⟨

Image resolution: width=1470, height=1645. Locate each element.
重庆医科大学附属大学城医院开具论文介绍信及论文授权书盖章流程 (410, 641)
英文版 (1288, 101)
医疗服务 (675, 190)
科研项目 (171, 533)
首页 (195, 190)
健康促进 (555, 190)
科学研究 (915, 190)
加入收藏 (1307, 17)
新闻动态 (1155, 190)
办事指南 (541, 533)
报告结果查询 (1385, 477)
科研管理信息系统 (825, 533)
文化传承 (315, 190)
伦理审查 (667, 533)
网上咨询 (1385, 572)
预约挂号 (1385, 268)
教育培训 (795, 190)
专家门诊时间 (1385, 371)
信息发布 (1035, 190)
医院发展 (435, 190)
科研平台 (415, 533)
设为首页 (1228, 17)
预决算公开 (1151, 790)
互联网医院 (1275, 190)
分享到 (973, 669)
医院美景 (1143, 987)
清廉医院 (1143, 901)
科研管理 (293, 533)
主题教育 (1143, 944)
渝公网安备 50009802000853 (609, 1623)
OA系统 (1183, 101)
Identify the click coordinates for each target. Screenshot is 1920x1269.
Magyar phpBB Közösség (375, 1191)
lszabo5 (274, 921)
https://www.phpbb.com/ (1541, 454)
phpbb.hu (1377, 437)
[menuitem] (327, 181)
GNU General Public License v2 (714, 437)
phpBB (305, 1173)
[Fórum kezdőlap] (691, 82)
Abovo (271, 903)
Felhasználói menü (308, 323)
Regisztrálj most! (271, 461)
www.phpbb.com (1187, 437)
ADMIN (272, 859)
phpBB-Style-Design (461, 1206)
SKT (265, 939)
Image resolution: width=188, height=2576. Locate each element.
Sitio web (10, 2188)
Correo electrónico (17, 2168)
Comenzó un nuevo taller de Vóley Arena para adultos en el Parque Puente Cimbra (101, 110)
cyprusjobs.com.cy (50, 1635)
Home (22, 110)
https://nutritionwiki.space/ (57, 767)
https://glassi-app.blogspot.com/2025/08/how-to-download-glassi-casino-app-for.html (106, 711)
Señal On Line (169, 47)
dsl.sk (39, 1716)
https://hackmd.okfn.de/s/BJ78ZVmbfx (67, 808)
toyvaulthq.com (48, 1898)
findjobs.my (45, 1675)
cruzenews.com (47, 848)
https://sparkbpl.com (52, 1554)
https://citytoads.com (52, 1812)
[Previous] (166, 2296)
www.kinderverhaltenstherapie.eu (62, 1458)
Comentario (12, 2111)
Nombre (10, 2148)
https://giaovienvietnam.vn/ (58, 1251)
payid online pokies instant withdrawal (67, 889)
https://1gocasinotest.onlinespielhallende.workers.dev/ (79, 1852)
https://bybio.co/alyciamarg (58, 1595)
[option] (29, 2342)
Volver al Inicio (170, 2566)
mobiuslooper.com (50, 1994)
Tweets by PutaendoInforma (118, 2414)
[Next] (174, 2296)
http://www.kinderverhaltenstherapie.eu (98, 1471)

⟩

What is being asked = Every line from the one containing "Sitio web (10, 2188)" through the end of the entries above must be echoed exactly, with both ends kept.

Result =
Sitio web (10, 2188)
Correo electrónico (17, 2168)
Comenzó un nuevo taller de Vóley Arena para adultos en el Parque Puente Cimbra (101, 110)
cyprusjobs.com.cy (50, 1635)
Home (22, 110)
https://nutritionwiki.space/ (57, 767)
https://glassi-app.blogspot.com/2025/08/how-to-download-glassi-casino-app-for.html (106, 711)
Señal On Line (169, 47)
dsl.sk (39, 1716)
https://hackmd.okfn.de/s/BJ78ZVmbfx (67, 808)
toyvaulthq.com (48, 1898)
findjobs.my (45, 1675)
cruzenews.com (47, 848)
https://sparkbpl.com (52, 1554)
https://citytoads.com (52, 1812)
[Previous] (166, 2296)
www.kinderverhaltenstherapie.eu (62, 1458)
Comentario (12, 2111)
Nombre (10, 2148)
https://giaovienvietnam.vn/ (58, 1251)
payid online pokies instant withdrawal (67, 889)
https://1gocasinotest.onlinespielhallende.workers.dev/ (79, 1852)
https://bybio.co/alyciamarg (58, 1595)
[option] (29, 2342)
Volver al Inicio (170, 2566)
mobiuslooper.com (50, 1994)
Tweets by PutaendoInforma (118, 2414)
[Next] (174, 2296)
http://www.kinderverhaltenstherapie.eu (98, 1471)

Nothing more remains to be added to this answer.